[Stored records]

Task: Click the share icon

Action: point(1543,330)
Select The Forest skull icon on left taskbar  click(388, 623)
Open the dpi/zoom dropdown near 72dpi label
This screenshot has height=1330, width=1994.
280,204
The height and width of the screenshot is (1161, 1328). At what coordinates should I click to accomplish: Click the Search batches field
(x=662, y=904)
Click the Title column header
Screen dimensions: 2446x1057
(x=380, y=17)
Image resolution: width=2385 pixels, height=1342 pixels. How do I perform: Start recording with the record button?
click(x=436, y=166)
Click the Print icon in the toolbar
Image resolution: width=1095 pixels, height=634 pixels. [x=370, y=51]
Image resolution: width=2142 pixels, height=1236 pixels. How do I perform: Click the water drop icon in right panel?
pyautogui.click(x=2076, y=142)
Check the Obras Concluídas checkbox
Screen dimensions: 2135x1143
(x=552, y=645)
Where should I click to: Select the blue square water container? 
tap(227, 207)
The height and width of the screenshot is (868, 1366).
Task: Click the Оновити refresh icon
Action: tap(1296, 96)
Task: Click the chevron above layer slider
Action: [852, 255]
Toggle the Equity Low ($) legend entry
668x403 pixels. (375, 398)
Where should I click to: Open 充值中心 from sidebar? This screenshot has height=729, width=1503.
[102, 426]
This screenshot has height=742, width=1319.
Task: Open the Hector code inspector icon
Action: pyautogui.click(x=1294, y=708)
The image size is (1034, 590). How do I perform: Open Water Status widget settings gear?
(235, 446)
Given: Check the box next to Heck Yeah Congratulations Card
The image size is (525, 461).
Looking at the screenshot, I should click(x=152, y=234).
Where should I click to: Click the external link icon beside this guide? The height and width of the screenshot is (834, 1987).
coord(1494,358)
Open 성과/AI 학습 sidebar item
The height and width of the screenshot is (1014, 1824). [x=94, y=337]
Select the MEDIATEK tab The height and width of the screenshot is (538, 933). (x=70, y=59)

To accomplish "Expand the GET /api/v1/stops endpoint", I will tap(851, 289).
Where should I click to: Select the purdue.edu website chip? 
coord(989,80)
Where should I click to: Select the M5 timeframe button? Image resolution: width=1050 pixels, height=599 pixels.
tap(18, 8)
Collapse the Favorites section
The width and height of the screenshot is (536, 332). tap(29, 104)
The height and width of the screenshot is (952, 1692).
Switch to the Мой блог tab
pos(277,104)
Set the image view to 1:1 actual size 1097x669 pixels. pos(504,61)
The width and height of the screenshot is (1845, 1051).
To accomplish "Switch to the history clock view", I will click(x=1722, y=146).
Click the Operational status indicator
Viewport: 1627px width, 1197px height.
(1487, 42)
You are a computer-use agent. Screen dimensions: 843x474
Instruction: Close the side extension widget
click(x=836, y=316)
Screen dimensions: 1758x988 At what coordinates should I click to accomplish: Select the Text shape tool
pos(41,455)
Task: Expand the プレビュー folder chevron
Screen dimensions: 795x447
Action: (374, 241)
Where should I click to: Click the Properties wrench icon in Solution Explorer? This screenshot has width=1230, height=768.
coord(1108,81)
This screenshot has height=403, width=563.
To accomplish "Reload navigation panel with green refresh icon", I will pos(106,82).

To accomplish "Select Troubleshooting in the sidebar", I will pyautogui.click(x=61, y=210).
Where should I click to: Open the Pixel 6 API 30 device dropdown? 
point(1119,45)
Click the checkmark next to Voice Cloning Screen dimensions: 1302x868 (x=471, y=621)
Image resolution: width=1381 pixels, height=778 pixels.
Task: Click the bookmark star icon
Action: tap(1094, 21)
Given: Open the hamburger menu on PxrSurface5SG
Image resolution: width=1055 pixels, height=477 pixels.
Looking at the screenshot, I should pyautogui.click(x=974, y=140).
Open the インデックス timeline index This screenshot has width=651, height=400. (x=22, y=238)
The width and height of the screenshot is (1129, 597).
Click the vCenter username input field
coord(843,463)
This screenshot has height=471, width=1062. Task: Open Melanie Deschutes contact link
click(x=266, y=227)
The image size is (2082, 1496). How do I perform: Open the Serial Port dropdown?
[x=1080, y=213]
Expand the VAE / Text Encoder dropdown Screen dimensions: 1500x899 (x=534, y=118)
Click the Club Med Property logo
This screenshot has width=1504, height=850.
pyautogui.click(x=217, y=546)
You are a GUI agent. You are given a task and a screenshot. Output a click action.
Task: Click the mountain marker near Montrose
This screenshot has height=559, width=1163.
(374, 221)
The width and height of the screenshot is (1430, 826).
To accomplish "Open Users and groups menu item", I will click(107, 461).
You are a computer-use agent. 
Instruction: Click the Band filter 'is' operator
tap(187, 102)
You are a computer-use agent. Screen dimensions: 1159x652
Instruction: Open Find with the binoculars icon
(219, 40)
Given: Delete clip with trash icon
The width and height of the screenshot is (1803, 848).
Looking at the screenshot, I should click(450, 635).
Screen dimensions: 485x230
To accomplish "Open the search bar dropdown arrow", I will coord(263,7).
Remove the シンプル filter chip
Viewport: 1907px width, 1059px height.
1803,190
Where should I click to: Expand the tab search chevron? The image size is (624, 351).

Problem >> Could you output the lines above, exactly as written, from the one containing "Viewport: 1907px width, 1059px height." through the last, with both ends included and no others?

Solution >>
Viewport: 1907px width, 1059px height.
1803,190
Where should I click to: Expand the tab search chevron? The image size is (624, 351).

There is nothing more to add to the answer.